Ed,

I think that the idea of a sodium thermochemical intermediary system for JTEC 
would be useful with or without the hydrino. It might be best to not even 
mention BLP in that context.

You may be suggesting that the JTEC already benefits unknowingly?

BTW --  LENR heat, or any heat source for that matter, in the range of 300-400 
C : if found to be useful with the Johnson JTEC converter, then it is possible 
that a thermochemical intermediary system could be used, with or without the 
Mills hydrino. 

The hydrino, if it is real and robust - could only help the situation when 
optimized - and in fact that might be why the JTEC seems so efficient... or is 
that where you were going initially ?

... i.e. since the Johnson membrane may have material which is active for 
redundancy, that is why it seems to be "too efficient" now ? 
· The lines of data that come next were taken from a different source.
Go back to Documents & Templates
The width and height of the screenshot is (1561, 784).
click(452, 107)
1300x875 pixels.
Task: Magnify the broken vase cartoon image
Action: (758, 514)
If so, the same could be said for hydrogen fuel cells which achieve 65% 
efficiency when the Carnot spread should theorectially only allow 50%.... of 
course they are also not Carnot heat engines -- but stil, the efficiency 
"seems" too high.





----- Original Message ----

 But Jones, you describe an energy storage and transport method.  BLP is 
proposing an energy source.  Would not the Johnson method also make hydrinos 
and be a variation of the BLP method?